U.K. Backs Calls for Independent Probe Into Hong Kong Violence

  • Foreign minister Murrison says judiciary should be involved
  • Comments in Parliament follow attacks on protesters on Sunday
Key Moments in The Hong Kong Protest

The U.K. government wants the violence in Hong Kong over the weekend to be included in the scope of a broader independent inquiry into protests and the police handling of unrest in recent weeks.

Foreign Minister Andrew Murrison told members of Parliament in London that while he supports Hong Kong Chief Executive Carrie Lam’s promise of an investigation into attacks on activists, “it is probably not sufficient simply to have an internal police inquiry.”
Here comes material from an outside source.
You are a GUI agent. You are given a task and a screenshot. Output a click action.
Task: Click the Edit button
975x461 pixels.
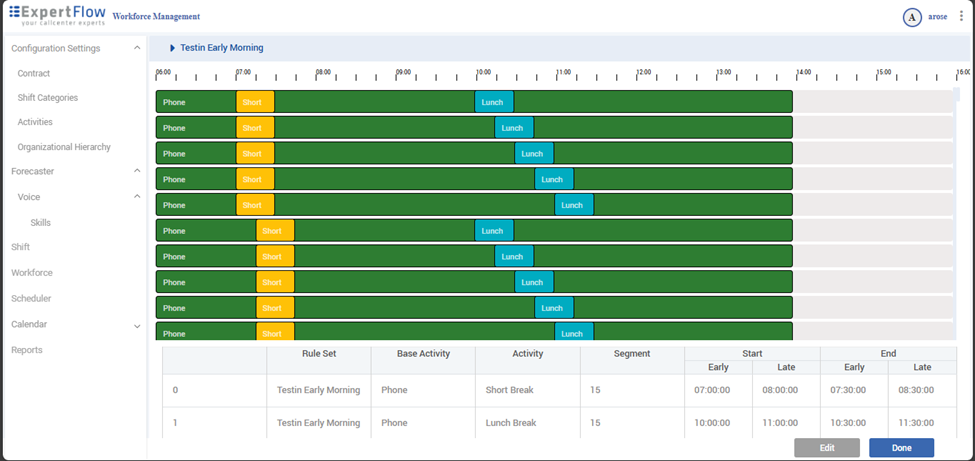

Tens of Thousands March in Hong Kong Anti-Government Protest

A demonstrator uses an umbrella to throw back a tear gas canister during a protest on July 21.

Photographer: Justin Chin/Bloomberg

“It really does need to involve Hong Kong’s excellent and well respected judiciary,” Murrison said, adding that the U.K. originally called for an independent probe some time ago and events have “evolved” since then. An “inquiry needs to be independent and be seen to be independent by the international community,” he said.

Parliament held an urgent debate on Hong Kong in response to an incident Sunday in which some residents -- many wearing the black shirts favored by pro-democracy protesters -- were attacked in a train station by groups of men wearing white shirts.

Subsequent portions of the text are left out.